Why two-factor authentication is Necessary?

Two-Factor-Authentication

What exactly is two-factor authentication and who started it? Two-factor authentication occurs when you are required to use two types of identification to log into a web site or open your email. It was introduced because people were using weak password.
Two-factor authentication (2FA), known  as two-step authentication or dual-factor authentication, it is an secure process in which users provide two separate authentication factors to verify themselves.

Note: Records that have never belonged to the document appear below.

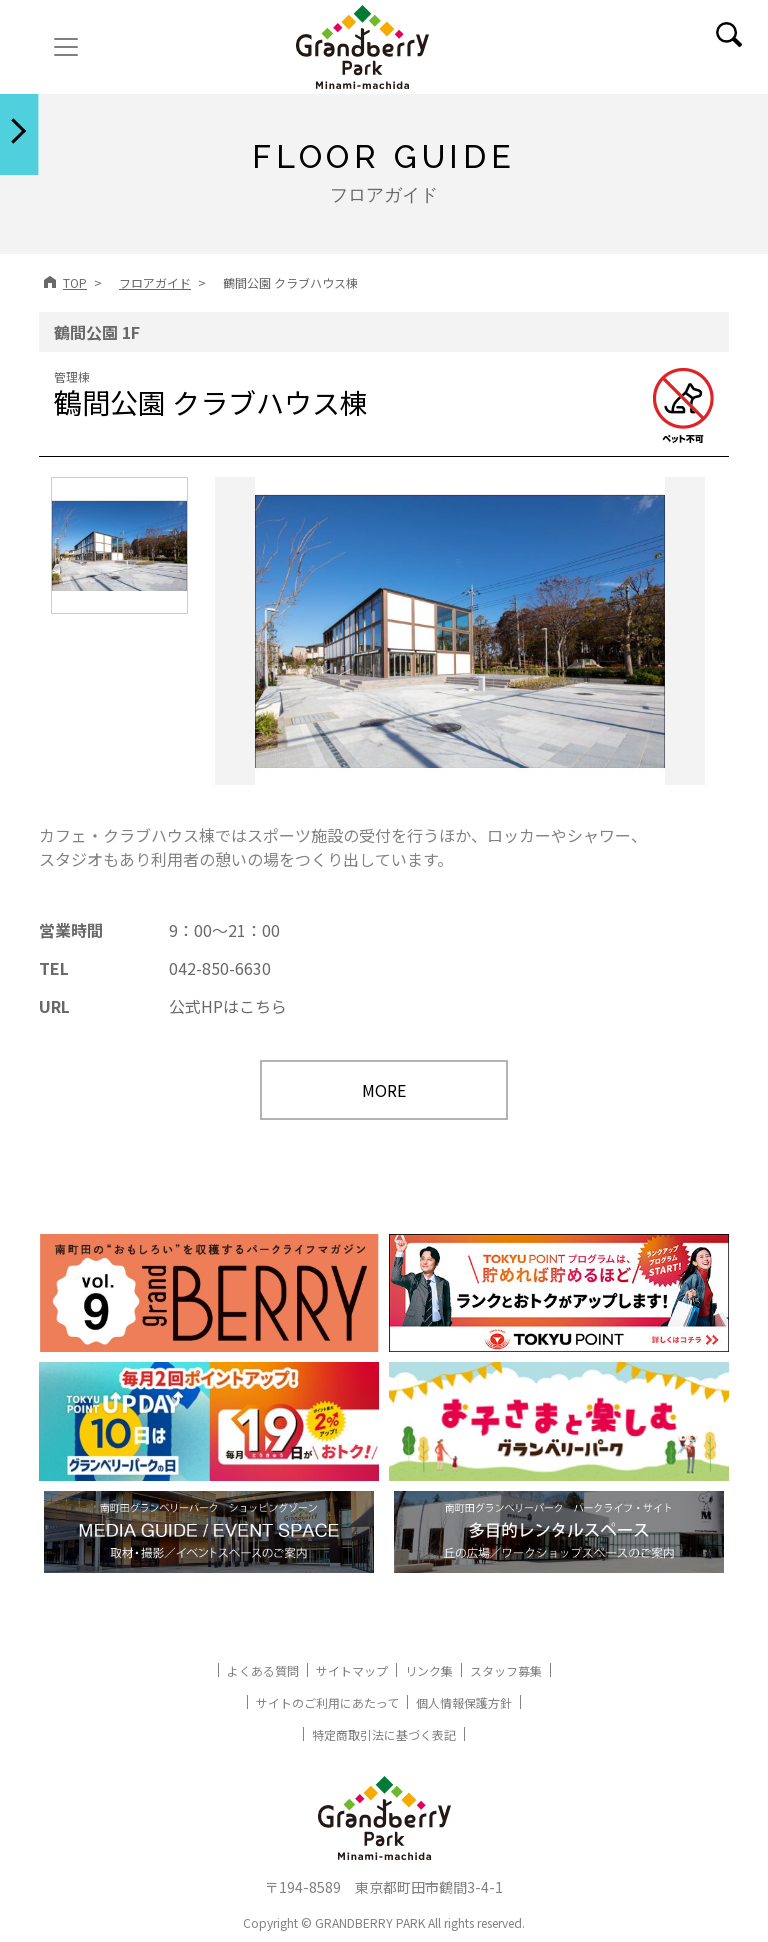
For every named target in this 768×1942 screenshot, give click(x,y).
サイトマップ (352, 1670)
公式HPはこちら (228, 1006)
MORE (384, 1090)
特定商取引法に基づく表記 (384, 1734)
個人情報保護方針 (464, 1702)
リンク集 (429, 1670)
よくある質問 (263, 1670)
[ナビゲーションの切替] (66, 47)
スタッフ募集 (506, 1670)
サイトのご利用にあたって (327, 1702)
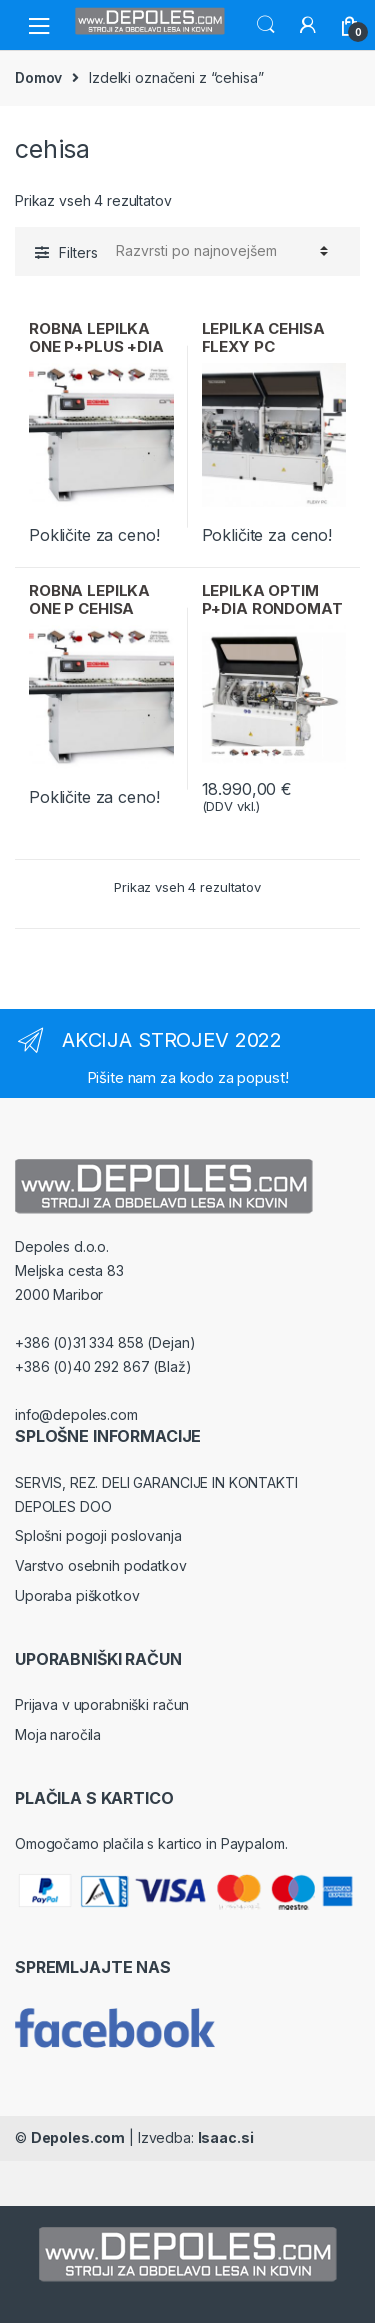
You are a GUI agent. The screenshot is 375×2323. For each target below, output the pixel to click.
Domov (38, 77)
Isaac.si (226, 2137)
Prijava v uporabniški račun (102, 1704)
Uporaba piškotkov (77, 1595)
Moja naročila (58, 1734)
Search (266, 25)
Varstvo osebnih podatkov (101, 1565)
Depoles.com (78, 2137)
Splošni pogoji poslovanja (98, 1535)
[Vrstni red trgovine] (219, 251)
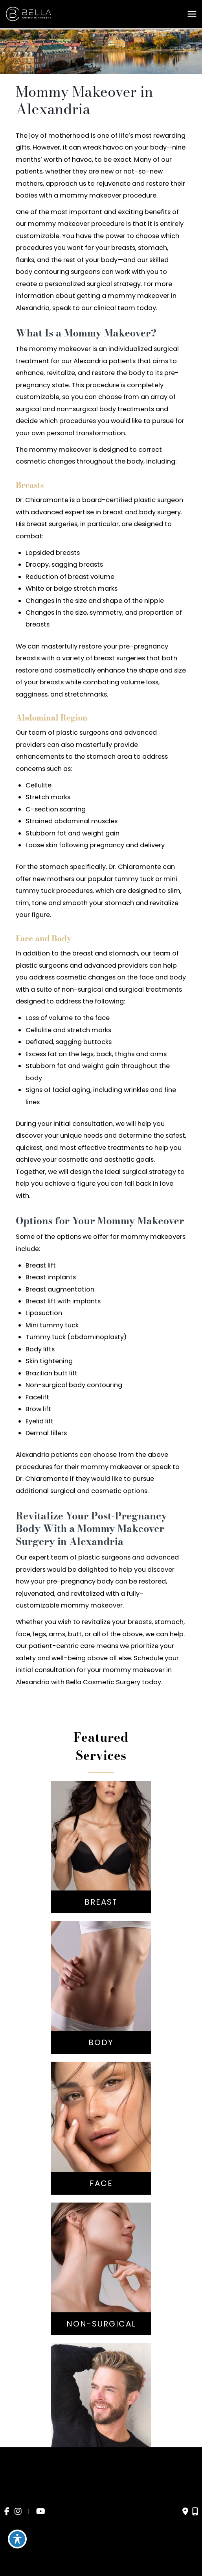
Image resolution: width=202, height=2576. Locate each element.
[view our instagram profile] (18, 2511)
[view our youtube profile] (41, 2511)
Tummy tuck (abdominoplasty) (76, 1337)
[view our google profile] (29, 2511)
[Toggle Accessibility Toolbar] (17, 2539)
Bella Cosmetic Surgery (103, 1682)
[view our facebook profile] (7, 2511)
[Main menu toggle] (192, 14)
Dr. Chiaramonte (42, 499)
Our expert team (42, 1557)
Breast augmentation (60, 1289)
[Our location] (195, 2511)
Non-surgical (46, 1385)
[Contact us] (185, 2511)
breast (113, 512)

Two-factor authentication adds an extra layer of security process that makes it harder for attackers to gain access to a person's devices or online accounts because simply knowing the victim's password is not enough to pass an authentication check.

1. The first factor

The first factor is a password. As a reminder, your password should use numbers, capital, and lowercase letters and symbols. They should not be of any type of dictionary and should be at least 12 to 16 characters long. You should never reuse passwords.

2. The second factor

The second factor can vary widely from facial recognition or fingerprint to a web site that can send you a numeric code or OTP (one-time-password) via text or email this is part of secure two-factor authentication of the login process.

How does two-factor authentication work?

Here's how two-factor authentication works

1. First process is  you need  to log in by the application or the website.
2. The user enters  usually, username and password or create new one. Then, the server    authenticate the user.
3. Some website or Process do not require a password, the website creates a unique security key for the user. The authentication tool processes the key, and the site's server authenticate it.
4. Then here its come second step the user  have to initiate a second login step. this step can done by  many ways , such as security tokens, ID cards, smartphones, or biometrics and other mobile devices. This is the possession factor.
5. After that user need to entered the one-time-password for the further authentication.
6. After authenticate both factors, the user is granted access to the application or website.